In what has become the daily update of bizarre news coming out of Team Trump, President Donald Trump at a rally stumping for Texas Senator Ted Cruz in Houston on Monday, self-identified as a “nationalist,” putting himself squarely in mind with other such authoritarian nationalists as Adolf Hitler, Benito Mussolini, and Muammar Gaddafi. 

And while there are many who agree with the President’s categorization, up to this point that label had largely been thought of as an indictment of and a warning about the ethics, views, and  rhetoric of this President and his policies.

To be clear, this wasn’t the President misspeaking, his words being twisted, or being taken out of context.

Nope, he took the time not only to declare that he’s a nationalist but to clarify, explaining what he sees as the difference between a globalist and himself, to argue that the word “nationalist” has become “old fashioned” (but that he’s gonna claim it as his own anyway), and to encourage his supporters to use the term:  

“A globalist is a person who wants the globe to do well, frankly, not caring about our country so much. And you know what, we can’t have that. … You know what I am? I’m a nationalist. Use that word.”

Trump’s declaration was met with cheers of “USA!” by supporters at the rally but online it’s not sitting so well with the many on Twitter who drew correlations between the label “nationalist” and—well, other historical figures . . .

And there were those who think that it’s more than coincidental that Trump is using this word, especially considering the 1990 profile and interview Vanity Fair (VF) did with Trump and ex-wife Ivana, wherein it is reported that Trump kept the speeches of Hitler in a cabinet by his bed.

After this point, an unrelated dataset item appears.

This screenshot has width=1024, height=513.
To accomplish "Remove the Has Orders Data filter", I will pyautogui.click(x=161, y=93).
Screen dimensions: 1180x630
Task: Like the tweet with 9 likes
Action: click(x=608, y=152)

  “Last April, perhaps in a surge of Czech nationalism, Ivana Trump told her lawyer Michael Kennedy that from time to time her husband reads a book of Hitler’s collected speeches, My New Order, which he keeps in a cabinet by his bed”.

In the same piece, Trump does admit to having a copy of Mein Kampf (though he denies having the speeches in his possession or ever having read them). It’s important to note though, that merely having or reading a book does not mean one ascribes to views contained therein.  

Here’s the exchange with VF:

  “Actually, it was my friend Marty Davis from Paramount who gave me a copy of Mein Kampf, and he’s a Jew.” (“I did give him a book about Hitler,” Marty Davis said. “But it was My New Order, Hitler’s speeches, not Mein Kampf. I thought he would find it interesting. I am his friend, but I’m not Jewish.”)

Some just took to Twitter to discuss the differences between patriotism and nationalism (*HINT—they’re NOT interchangeable).

For the record, Merriam Webster’s Dictionary defines it online as:

Definition of nationalism 

1 : loyalty and devotion to a nation

especially : a sense of national consciousness (see CONSCIOUSNESS sense 1c) exalting one nation above all others and placing primary emphasis on promotion of its culture and interests as opposed to those of other nations or supranational groups

Journalist, columnist, and author Sydney J. Harris (1917-1986) once famously wrote in his column Strictly Personal (specifically one in 1953 called “Purely Personal Prejudices”) that:

  “The difference between patriotism and nationalism is that the patriot is proud of his country for what it does, and the nationalist is proud of his country no matter what it does; the first attitude creates a feeling of responsibility, but the second a feeling of blind arrogance that leads to war.”